This week’s discussion about transnational
advocacy networks gave me a great deal of pause in reflecting back to
discussions from a previous module about transnational criminal
organizations. Specifically, we
discussed how transnational criminal organizations challenge state power and
also briefly discussed how transnational advocacy networks do so in kind. With that said, how can we distinguish one
from the other, particularly when dealing with advocacy networks that engage in
criminal activity?
In their piece titled: “Activists Beyond
Borders: Advocacy Networks in International Politics”, Keck and Sikkink argue
that these advocacy networks are important because they “multiply the channels
of access to the international system” and are “bound together by shared
values, a common discourse, and dense exchanges of information and services”
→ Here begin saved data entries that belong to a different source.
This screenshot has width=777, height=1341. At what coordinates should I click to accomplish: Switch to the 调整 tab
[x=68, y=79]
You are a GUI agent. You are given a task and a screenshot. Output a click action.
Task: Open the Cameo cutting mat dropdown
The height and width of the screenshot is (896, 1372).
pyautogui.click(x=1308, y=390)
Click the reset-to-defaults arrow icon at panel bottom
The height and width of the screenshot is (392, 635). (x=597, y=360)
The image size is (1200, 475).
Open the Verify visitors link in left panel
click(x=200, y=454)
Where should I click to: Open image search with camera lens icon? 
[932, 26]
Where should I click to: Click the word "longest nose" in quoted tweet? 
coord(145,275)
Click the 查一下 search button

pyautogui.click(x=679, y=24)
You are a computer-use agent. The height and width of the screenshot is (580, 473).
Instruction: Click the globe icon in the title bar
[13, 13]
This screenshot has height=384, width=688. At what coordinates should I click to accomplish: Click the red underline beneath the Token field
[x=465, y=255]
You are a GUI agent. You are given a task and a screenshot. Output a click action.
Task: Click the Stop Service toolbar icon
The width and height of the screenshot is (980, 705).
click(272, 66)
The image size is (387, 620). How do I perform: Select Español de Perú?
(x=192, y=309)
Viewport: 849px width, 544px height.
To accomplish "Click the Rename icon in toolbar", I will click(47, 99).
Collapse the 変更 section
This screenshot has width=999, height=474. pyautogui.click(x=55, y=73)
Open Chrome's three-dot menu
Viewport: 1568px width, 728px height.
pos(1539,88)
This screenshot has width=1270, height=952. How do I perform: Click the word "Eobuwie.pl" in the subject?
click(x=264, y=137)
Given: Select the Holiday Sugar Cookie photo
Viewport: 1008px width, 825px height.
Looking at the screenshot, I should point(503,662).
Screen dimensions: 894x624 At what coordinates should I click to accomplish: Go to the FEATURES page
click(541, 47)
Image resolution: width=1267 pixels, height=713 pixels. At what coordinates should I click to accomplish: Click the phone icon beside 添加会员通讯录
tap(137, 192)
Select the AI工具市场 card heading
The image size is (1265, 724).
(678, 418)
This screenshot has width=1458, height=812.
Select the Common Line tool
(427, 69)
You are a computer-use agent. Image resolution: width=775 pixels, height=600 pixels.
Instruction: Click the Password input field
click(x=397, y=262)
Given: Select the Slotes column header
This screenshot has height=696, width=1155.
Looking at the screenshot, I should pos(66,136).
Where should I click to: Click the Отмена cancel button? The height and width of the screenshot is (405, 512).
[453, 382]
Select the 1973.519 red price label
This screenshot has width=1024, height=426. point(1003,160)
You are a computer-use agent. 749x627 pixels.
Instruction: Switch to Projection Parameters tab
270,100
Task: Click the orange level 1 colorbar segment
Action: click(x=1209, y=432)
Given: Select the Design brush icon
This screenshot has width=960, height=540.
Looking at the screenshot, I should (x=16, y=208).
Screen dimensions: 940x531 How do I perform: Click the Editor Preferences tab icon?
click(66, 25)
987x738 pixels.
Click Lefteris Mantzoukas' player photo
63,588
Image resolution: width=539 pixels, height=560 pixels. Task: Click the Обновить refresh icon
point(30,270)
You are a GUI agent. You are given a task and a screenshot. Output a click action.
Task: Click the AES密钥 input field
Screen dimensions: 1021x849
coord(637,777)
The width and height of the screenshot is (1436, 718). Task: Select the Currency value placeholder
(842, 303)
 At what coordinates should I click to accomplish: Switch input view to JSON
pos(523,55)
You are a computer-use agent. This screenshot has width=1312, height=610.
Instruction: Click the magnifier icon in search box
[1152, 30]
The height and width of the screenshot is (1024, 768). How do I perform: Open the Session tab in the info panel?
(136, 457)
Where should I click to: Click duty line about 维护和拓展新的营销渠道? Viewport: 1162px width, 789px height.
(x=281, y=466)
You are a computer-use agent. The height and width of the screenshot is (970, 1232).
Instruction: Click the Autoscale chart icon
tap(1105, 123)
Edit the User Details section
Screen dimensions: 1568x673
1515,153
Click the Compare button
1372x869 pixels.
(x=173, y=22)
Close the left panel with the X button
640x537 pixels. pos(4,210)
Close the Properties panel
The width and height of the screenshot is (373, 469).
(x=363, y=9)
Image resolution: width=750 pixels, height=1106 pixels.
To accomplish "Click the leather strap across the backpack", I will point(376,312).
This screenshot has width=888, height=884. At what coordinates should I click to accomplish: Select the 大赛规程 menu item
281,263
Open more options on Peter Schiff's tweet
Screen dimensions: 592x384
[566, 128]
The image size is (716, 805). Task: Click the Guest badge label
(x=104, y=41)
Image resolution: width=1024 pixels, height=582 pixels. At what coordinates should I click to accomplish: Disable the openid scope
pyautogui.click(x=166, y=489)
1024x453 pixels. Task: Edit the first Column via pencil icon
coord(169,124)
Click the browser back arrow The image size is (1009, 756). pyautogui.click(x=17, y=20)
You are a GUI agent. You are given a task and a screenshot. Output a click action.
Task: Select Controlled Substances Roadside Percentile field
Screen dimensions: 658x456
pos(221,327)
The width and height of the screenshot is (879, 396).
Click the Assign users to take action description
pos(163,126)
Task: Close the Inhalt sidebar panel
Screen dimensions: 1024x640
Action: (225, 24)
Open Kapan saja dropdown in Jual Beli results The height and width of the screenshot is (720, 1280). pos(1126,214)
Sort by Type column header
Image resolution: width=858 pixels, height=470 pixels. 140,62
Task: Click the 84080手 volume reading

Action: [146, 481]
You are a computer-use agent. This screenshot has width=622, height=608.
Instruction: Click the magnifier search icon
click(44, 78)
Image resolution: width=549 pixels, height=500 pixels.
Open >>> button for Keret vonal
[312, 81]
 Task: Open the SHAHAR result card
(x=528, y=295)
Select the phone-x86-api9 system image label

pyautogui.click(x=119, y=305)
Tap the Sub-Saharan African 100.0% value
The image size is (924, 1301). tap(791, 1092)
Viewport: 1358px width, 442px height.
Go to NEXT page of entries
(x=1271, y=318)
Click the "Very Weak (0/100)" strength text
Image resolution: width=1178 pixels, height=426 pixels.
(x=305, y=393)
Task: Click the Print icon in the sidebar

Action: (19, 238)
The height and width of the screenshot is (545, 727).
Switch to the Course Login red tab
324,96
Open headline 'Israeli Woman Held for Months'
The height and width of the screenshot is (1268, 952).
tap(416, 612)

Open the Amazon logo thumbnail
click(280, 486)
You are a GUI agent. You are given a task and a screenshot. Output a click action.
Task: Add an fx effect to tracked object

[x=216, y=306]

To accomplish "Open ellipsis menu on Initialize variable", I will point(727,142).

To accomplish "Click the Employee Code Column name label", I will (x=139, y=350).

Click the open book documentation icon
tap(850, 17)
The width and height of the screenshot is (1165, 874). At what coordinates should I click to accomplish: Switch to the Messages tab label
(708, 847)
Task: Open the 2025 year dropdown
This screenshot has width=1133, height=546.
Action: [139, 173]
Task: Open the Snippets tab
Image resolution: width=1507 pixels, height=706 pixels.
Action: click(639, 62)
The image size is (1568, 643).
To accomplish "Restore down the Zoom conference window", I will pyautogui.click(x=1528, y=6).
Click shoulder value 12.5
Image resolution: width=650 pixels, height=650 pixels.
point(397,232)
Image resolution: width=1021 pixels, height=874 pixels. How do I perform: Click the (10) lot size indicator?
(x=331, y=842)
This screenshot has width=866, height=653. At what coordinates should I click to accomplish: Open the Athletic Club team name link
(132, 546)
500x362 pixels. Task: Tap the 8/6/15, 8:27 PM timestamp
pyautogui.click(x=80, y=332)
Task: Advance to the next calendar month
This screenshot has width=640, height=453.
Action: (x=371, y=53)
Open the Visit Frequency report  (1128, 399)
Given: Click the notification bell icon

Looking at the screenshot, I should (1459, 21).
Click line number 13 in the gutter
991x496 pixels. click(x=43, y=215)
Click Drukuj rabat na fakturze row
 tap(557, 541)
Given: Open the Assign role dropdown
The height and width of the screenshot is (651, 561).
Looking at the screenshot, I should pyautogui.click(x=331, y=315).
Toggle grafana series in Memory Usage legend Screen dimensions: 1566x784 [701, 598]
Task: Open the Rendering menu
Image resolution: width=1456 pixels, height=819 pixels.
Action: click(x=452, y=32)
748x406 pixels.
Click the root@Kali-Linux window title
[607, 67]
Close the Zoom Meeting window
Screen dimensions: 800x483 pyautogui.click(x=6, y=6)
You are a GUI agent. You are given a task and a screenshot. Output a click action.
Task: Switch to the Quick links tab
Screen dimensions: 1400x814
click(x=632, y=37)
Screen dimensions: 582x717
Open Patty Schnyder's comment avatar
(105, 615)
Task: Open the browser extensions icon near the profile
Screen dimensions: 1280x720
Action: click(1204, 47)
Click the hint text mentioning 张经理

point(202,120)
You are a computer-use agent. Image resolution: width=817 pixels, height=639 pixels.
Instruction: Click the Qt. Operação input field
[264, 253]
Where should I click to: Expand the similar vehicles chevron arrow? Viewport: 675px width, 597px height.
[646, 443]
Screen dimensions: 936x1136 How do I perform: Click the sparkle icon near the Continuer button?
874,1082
(p. 2). Couldn’t a similar argument be
made for international criminal organizations, which also multiply access
channels and have the capacity to share values and exchanges with nation-states
or other criminal organizations?
Keck and Sikkink go on to say that these
advocacy groups “bridge the increasingly artificial divide between
international and national realms” and “gain influence by serving as alternate
sources of information” (pp. 4-9). Could
we not make a similar argument for organizations such as the Taliban and Hamas,
which likewise bridge these artificial divides and provide information (and
much more) to both its “citizens” and the greater international community at
large?
We have established that both of these
powers possess the ability to erode upon state power and authority, with both
challenging its authority in different ways.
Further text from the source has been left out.